With NASA having fallen so far from the heady rush of the Apollo days and the Moon landing, it often seems like progress in space today is in the hands of billionaires and their private space companies like SpaceX and Blue Origin. Musk in particular is really impatient and eager for progress. He wants to be there on Mars in 2024, an entire decade ahead of NASA’s planned 2034 arrival. But is NASA just slow, or is Musk simply foolhardy? 

A really big stainless steel rocket

Of course, there’s a giant rocket at the center of Musk’s plan. In September 2017, Musk unveiled the Big Falcon Rocket (BFR) at the 68th International Astronautical Congress in Adelaide, Australia. This was a two-stage design, featuring a huge booster powered by 31 Raptor engines and the spaceship itself. In fact, Musk thinks that we can build a sustainable colony on Mars by 2050. 

Fast-forward to November 2018, and Musk was ready to christen the BFR with a new name, even though it didn’t – and still doesn’t – exist in any fully operational capacity. The part of the rocket that will actually carry people is now called Starship, while the rocket booster is referred to as Super Heavy. Starship may not be going to any stars in the near future, but ambitious as always, Musk has said that later versions will. 

The current prototype of Starship is now built out of 301 stainless steel, a departure from the aluminum and carbon fiber that was originally proposed. Stainless steel doesn’t sound as advanced or even as light as carbon fiber, but it is also a lot cheaper and may even perform better. It also suits the purposes of the rocket quite well, since the type that SpaceX is using, which has a high chrome-nickel content, actually gets stronger in cryogenic conditions. It essentially has a high fracture toughness, so it can withstand small structural imperfections like cracks and prevent them from propagating. 

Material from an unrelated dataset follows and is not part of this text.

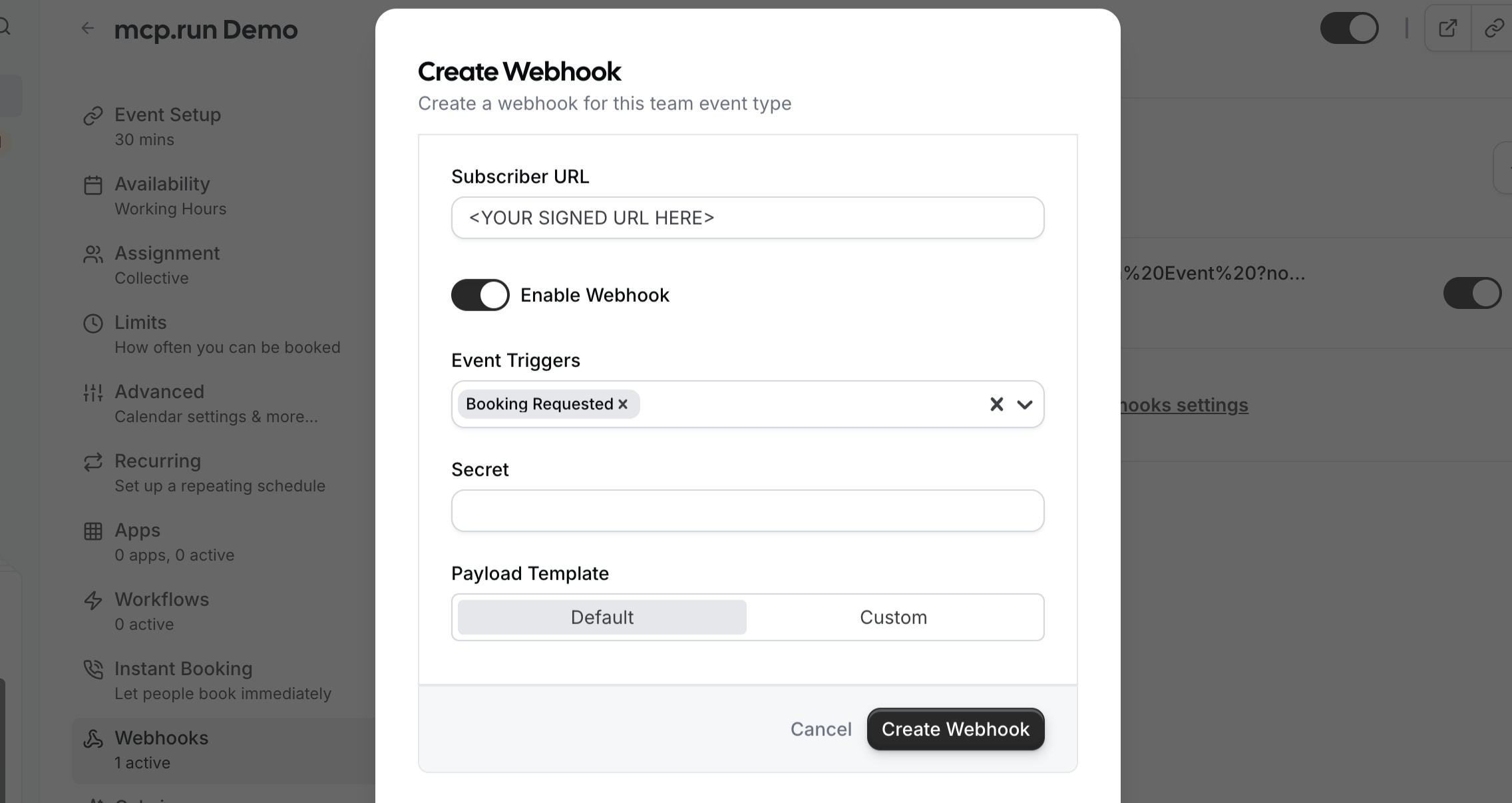The height and width of the screenshot is (803, 1512).
Task: Remove the Booking Requested trigger tag
Action: pos(623,404)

But while you want your rocket to be able to withstand the cold in space, you also want it to be able to tolerate heat when it reenters the atmosphere. Stainless steel has a really high melting point, and it can go up to around 1,500°F. 

The metal also allows SpaceX to work toward Musk’s goal of a regenerative heat shield. The rocket will need a heat shield anyway for reentry, but by replacing the tiles used on the current ship with something akin to a stainless steel sandwich, SpaceX can inject water – or some other suitable liquid – into the space between the two layers. The water will absorb heat, and the shield will bleed water through micro-perforations to cool the windward side (the side facing the atmosphere) of the rocket, a process known as transpiration cooling.

This type of heat shield is referred to as "regenerative" because you technically only have to refill the heat shield's reservoir, instead of replacing all the insulating material that burned away in more conventional designs. That said, there are still significant hurdles to overcome. For instance, this design is particularly vulnerable to clogged pores, which can happen when water vapor suddenly freezes.

Truth be told, the Starship prototype looks glorious, and its stainless steel hull looks like a vision straight out of 60s science fiction. If all goes according to plan, Starship will stand roughly 118m tall atop the Super Heavy booster. That’s taller than even the Statue of Liberty and would make for a really imposing sight. There's also a reason it's so shiny – the metal surface will get too hot for paint, so SpaceX is opting for a stainless steel mirror finish instead. 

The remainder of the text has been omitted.